◆ **Directions for this task**:
The copy should hold exactly the lines below from the one that contains "This screenshot has height=267, width=511." through the one that contains "You are a GUI" and nothing else, so no pictures.

◆ **Items from a data source**:
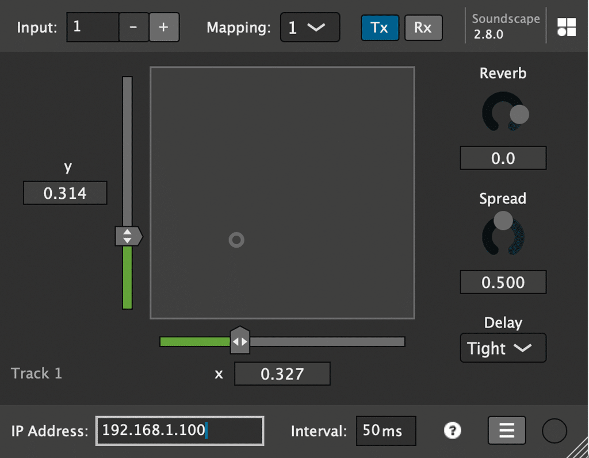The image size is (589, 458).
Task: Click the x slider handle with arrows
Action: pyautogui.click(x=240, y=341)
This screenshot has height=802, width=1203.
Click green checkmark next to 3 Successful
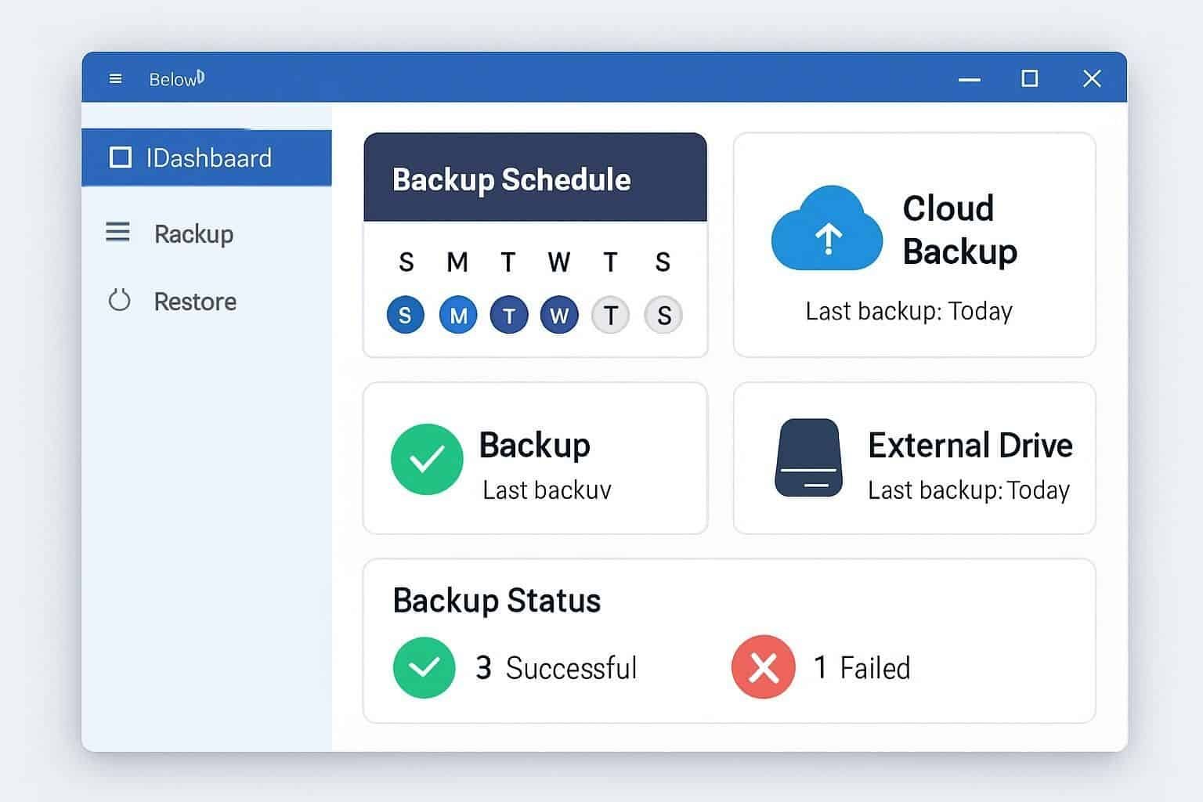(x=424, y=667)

--

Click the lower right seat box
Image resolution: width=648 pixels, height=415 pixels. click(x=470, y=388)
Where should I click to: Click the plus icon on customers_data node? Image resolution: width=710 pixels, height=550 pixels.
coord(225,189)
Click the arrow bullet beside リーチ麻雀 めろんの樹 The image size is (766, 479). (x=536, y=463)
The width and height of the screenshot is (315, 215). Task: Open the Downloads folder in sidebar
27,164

--

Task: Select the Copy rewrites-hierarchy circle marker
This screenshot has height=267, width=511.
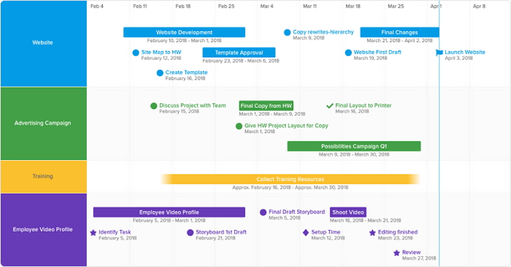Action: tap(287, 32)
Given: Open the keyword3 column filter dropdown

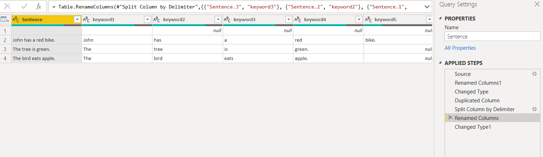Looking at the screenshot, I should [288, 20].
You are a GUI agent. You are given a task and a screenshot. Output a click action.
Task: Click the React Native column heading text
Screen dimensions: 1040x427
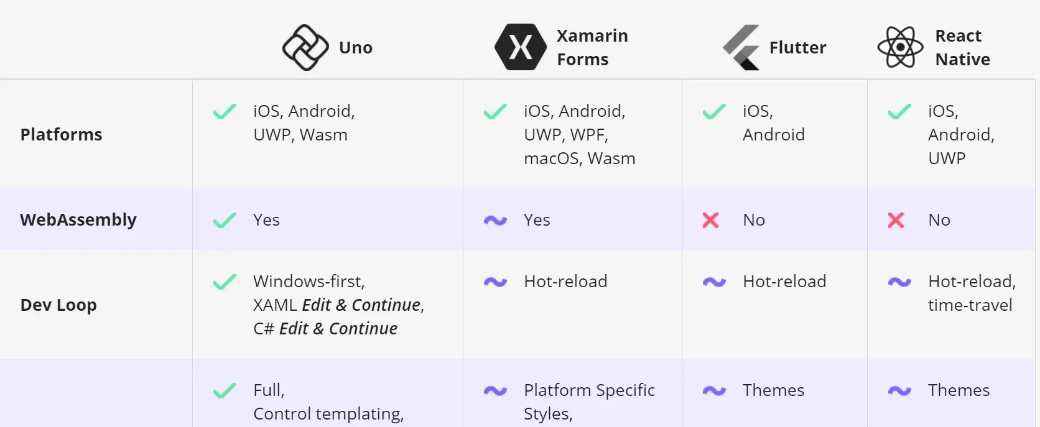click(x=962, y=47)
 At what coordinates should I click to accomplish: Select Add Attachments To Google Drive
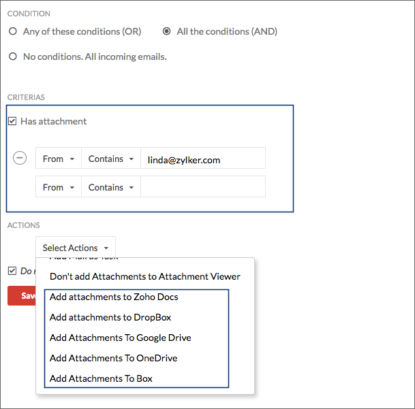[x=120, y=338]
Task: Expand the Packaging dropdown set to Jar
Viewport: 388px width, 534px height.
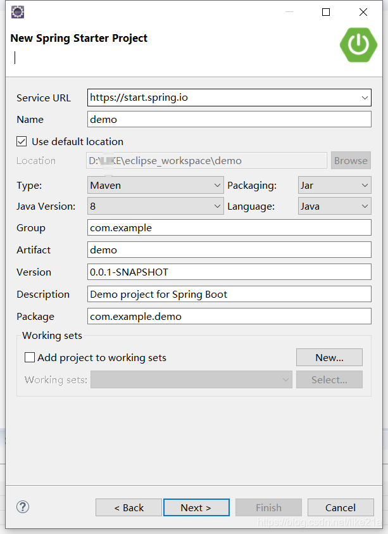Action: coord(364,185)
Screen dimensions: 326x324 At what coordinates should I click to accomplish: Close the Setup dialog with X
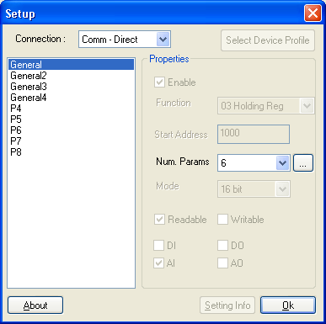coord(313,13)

◆ **Written solution**:
This screenshot has height=267, width=511.
Action: tap(287, 32)
Given: Open the keyword3 column filter dropdown

Looking at the screenshot, I should [288, 20].
You are a GUI agent. You are given a task and a screenshot. Output a click action.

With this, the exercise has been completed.